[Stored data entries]
▽

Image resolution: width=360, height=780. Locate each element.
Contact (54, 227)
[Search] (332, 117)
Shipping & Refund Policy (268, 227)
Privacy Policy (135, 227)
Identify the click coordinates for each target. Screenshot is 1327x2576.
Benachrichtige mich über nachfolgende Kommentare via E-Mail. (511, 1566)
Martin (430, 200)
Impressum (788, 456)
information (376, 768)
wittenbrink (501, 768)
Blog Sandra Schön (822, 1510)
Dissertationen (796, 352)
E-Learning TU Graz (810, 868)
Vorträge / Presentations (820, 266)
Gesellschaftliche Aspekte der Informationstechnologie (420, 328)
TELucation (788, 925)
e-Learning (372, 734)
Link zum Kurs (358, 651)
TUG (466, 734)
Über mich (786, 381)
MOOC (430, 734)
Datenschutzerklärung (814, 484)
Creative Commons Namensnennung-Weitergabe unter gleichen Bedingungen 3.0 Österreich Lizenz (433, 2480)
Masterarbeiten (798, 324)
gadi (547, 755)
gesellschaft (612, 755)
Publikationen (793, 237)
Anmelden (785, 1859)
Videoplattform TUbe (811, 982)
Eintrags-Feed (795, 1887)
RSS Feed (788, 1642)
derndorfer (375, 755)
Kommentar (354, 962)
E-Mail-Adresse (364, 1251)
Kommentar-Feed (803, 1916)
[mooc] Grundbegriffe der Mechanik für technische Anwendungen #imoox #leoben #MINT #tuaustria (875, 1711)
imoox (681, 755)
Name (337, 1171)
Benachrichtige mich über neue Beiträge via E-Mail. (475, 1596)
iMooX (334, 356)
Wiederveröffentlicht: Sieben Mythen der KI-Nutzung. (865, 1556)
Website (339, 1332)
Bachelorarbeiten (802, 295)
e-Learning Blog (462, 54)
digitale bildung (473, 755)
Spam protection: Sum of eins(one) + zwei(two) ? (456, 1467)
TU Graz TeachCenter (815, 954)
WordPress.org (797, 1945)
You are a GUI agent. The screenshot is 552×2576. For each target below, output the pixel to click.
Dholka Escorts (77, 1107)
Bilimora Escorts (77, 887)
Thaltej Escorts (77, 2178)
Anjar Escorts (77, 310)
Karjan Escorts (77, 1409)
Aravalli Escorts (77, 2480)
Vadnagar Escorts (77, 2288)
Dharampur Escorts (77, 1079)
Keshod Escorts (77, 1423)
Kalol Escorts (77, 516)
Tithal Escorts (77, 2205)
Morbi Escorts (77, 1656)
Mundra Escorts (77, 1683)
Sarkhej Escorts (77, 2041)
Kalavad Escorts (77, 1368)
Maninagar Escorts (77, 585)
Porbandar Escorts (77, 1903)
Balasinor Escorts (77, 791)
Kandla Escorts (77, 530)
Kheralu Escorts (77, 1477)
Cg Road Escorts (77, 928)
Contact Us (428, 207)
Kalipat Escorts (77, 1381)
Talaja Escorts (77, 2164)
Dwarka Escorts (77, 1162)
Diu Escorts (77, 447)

△

#### [WHAT YOU HAVE TO DO]
Please write out the entries above in full, exactly as they read.

#### [YOUR SOLUTION]
Image resolution: width=360, height=780. Locate each element.
Contact (54, 227)
[Search] (332, 117)
Shipping & Refund Policy (268, 227)
Privacy Policy (135, 227)
Identify the click coordinates for each target. Screenshot is 1327x2576.
Benachrichtige mich über nachfolgende Kommentare via E-Mail. (511, 1566)
Martin (430, 200)
Impressum (788, 456)
information (376, 768)
wittenbrink (501, 768)
Blog Sandra Schön (822, 1510)
Dissertationen (796, 352)
E-Learning TU Graz (810, 868)
Vorträge / Presentations (820, 266)
Gesellschaftliche Aspekte der Informationstechnologie (420, 328)
TELucation (788, 925)
e-Learning (372, 734)
Link zum Kurs (358, 651)
TUG (466, 734)
Über mich (786, 381)
MOOC (430, 734)
Datenschutzerklärung (814, 484)
Creative Commons Namensnennung-Weitergabe unter gleichen Bedingungen 3.0 Österreich Lizenz (433, 2480)
Masterarbeiten (798, 324)
gadi (547, 755)
gesellschaft (612, 755)
Publikationen (793, 237)
Anmelden (785, 1859)
Videoplattform TUbe (811, 982)
Eintrags-Feed (795, 1887)
RSS Feed (788, 1642)
derndorfer (375, 755)
Kommentar (354, 962)
E-Mail-Adresse (364, 1251)
Kommentar-Feed (803, 1916)
[mooc] Grundbegriffe der Mechanik für technische Anwendungen #imoox #leoben #MINT #tuaustria (875, 1711)
imoox (681, 755)
Name (337, 1171)
Benachrichtige mich über neue Beiträge via E-Mail. (475, 1596)
iMooX (334, 356)
Wiederveröffentlicht: Sieben Mythen der KI-Nutzung. (865, 1556)
Website (339, 1332)
Bachelorarbeiten (802, 295)
e-Learning Blog (462, 54)
digitale bildung (473, 755)
Spam protection: Sum of eins(one) + zwei(two) ? (456, 1467)
TU Graz TeachCenter (815, 954)
WordPress.org (797, 1945)
You are a GUI agent. The screenshot is 552×2576. For each target below, output the pixel to click.
Dholka Escorts (77, 1107)
Bilimora Escorts (77, 887)
Thaltej Escorts (77, 2178)
Anjar Escorts (77, 310)
Karjan Escorts (77, 1409)
Aravalli Escorts (77, 2480)
Vadnagar Escorts (77, 2288)
Dharampur Escorts (77, 1079)
Keshod Escorts (77, 1423)
Kalol Escorts (77, 516)
Tithal Escorts (77, 2205)
Morbi Escorts (77, 1656)
Mundra Escorts (77, 1683)
Sarkhej Escorts (77, 2041)
Kalavad Escorts (77, 1368)
Maninagar Escorts (77, 585)
Porbandar Escorts (77, 1903)
Balasinor Escorts (77, 791)
Kandla Escorts (77, 530)
Kheralu Escorts (77, 1477)
Cg Road Escorts (77, 928)
Contact Us (428, 207)
Kalipat Escorts (77, 1381)
Talaja Escorts (77, 2164)
Dwarka Escorts (77, 1162)
Diu Escorts (77, 447)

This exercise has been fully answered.